Other recorded words were even more difficult to interpret. Strachey records the Virginia Algonquian word for "the skie" as "arrokoth," but this corresponds most closely to the Proto-Algonquian word "a•lahkwatwi" which means "it is cloudy," and Rudes derives from this the Virginia Algonquian word "a•rahkwat," with a somewhat ambiguous meaning referring to the sky.
While movies frequently fictionally re-create the lost past, The New World's attempts at realism crossed the line and began to historically re-vitalize the Virginia Algonquian language and culture and revive some of past reality.
For example, when Rudes translated "to the east" (a description of where England is), he had to first translate the concept to "the other side of the water," to make sense to 17th Century Native Americans.
"In this case, 'a land to the east' is a problem," noted Rudes, "because east of Jamestown is water – there is no land. At this point, all the Native Americans knew was there were these white-skinned people who lived on these islands in the Caribbean – they had no clue about Europe."
In Proto-Algonquian, the re-written phrase translates as "aka•menki," which, given interpolated language evolution becomes "aka•mənk" in Virginia Algonquian. The modified script phrase "We come from England – an island on the other side of the water" is translated as "Inkərentənk nəwəmamən – mənənaq aka•məunk yapa•m."
The product of Rudes' work was so convincing to the director and actors that Virginia Algonquian, originally intended to be spoken in only one scene, grew to become an integral part of the film's world and was used in about a third of the movie, with English subtitles. The translation, which had to be done on-location, was a massive and intense project for the linguist.
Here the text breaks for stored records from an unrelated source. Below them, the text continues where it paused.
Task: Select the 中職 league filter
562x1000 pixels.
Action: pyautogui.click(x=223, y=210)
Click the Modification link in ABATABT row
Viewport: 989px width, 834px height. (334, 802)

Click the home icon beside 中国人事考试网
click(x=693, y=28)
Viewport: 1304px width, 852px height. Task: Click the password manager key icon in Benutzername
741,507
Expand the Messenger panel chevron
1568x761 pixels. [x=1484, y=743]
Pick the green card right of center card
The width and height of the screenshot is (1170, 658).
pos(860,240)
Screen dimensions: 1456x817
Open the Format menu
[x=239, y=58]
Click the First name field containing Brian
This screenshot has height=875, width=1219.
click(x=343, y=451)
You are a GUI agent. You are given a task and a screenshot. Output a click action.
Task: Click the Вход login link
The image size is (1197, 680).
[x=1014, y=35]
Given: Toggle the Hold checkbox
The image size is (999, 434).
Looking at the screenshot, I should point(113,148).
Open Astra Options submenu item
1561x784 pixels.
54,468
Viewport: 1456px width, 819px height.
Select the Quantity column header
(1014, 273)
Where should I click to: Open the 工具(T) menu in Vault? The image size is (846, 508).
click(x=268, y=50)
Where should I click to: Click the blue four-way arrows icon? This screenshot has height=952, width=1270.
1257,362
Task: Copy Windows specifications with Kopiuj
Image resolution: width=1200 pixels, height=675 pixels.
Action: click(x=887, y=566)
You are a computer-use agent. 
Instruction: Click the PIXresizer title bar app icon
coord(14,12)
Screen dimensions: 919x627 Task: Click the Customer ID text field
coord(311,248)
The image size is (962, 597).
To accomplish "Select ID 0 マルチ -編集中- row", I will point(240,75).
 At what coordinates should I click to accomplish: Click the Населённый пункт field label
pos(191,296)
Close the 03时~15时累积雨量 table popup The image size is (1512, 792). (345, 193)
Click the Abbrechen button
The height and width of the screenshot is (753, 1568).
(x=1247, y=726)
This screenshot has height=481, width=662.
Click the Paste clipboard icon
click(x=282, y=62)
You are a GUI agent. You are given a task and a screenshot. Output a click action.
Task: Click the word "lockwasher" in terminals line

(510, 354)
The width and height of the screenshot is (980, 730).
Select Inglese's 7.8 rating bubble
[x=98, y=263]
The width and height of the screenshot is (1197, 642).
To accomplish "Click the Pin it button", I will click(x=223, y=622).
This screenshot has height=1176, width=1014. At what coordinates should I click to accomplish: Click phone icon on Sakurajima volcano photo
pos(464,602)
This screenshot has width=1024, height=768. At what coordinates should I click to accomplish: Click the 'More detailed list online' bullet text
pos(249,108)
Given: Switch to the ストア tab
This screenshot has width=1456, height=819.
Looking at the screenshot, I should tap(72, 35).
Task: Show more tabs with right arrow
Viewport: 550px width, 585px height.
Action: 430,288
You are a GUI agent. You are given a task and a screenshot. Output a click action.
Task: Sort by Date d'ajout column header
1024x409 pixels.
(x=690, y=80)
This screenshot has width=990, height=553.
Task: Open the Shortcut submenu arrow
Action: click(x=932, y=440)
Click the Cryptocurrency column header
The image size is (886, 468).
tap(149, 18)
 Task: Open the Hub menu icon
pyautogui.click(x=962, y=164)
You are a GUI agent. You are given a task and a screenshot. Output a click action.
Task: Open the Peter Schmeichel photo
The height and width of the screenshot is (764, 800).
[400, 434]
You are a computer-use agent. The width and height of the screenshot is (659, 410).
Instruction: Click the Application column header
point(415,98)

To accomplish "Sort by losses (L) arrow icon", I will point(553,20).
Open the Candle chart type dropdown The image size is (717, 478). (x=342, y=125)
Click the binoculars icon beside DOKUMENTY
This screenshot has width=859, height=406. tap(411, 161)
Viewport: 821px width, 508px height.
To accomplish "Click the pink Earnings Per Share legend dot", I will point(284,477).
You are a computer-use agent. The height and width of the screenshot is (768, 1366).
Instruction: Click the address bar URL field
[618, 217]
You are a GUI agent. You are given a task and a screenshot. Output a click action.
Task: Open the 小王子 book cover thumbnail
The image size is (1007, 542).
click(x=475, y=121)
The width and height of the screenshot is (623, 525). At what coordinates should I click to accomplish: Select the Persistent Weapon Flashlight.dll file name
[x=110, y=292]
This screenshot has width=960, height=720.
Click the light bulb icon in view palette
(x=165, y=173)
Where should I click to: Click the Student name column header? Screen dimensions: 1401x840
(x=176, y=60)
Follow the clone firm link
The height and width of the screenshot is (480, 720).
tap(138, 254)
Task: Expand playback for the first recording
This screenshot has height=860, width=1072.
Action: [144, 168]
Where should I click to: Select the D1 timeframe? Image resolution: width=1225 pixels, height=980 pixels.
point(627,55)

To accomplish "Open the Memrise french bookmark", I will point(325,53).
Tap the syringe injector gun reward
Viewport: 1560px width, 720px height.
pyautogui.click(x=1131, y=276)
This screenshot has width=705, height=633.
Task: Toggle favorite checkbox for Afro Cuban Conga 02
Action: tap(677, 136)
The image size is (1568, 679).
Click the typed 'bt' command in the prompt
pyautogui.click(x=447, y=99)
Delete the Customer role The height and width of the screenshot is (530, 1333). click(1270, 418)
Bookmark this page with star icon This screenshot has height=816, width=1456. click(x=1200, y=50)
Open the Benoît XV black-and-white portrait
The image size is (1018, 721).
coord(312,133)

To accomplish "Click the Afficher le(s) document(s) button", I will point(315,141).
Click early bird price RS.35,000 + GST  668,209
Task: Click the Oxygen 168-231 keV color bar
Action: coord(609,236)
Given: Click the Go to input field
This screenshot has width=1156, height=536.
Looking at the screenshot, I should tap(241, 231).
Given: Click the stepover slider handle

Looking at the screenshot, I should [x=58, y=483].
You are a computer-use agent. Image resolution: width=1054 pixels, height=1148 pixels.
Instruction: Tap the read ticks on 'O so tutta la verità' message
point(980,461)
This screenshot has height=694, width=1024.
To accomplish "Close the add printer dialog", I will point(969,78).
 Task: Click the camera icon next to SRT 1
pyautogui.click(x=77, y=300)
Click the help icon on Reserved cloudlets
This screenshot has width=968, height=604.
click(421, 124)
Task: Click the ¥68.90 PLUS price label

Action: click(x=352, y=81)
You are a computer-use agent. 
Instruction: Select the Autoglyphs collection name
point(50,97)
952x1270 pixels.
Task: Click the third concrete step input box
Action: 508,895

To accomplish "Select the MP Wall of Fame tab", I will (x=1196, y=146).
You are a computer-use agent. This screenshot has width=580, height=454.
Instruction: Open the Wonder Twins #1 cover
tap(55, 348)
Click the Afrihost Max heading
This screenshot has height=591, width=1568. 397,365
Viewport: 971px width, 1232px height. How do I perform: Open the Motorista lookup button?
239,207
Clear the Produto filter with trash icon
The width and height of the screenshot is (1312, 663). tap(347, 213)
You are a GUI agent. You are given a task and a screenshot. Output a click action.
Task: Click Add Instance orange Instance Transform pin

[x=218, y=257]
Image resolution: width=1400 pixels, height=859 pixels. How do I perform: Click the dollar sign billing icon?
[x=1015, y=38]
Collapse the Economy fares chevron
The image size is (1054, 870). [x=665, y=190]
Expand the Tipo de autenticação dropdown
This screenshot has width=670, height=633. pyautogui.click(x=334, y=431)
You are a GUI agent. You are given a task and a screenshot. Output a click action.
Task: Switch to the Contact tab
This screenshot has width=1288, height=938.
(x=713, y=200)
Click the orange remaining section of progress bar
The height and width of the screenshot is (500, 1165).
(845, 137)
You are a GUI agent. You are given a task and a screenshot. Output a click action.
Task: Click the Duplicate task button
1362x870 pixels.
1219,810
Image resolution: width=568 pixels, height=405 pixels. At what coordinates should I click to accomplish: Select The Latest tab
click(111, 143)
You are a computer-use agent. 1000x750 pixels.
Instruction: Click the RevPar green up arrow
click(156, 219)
"They sent me the material here in Charlotte in June," said Rudes. "I worked on it and I went down to Williamsburg, Virginia, where they were shooting the film, and Terrence Malick heard what I had recorded -- the pronunciation of one scene. He heard it and he loved it – he thought it was the most wonderful language he had ever heard. I spent the next month holed up in my hotel room, translating like crazy.
"In the end, this became one of those rare times when a Native American language is used for the dialogue in a movie with subtitles," he said.
The revitalization of Virginia Algonquian is likely to have further value beyond the celebrity of being shown to the world in a major motion picture. The production company is turning over the scripts and language CD's to the descendants of the Powhatan Confederacy, five state-recognized tribes in Virginia. Rudes expects to be working with the tribes on language reclamation programs and is working on a dictionary of Virginia Algonquian with Helen Rountree, an authority on the history of the Powhatan people.
In addition to his work on Virginia Algonquian, Rudes is working on other language restoration projects with the Catawba tribe in North Carolina and the Pequot in Connecticut. Rudes does not expect the languages he works on to return to common usage, but he stresses that the project has real value for the cultures involved.
"From my experience of doing language revival with different communities, it doesn't matter how much of the language people ultimately learn," he said. "What turns out to be really important is just that they learn some piece of the language because it is reclaiming their heritage. Especially here in the South, where there was early assimilation and where the languages and cultures were the earliest decimated. So much was lost that reclaiming any of it is a major event."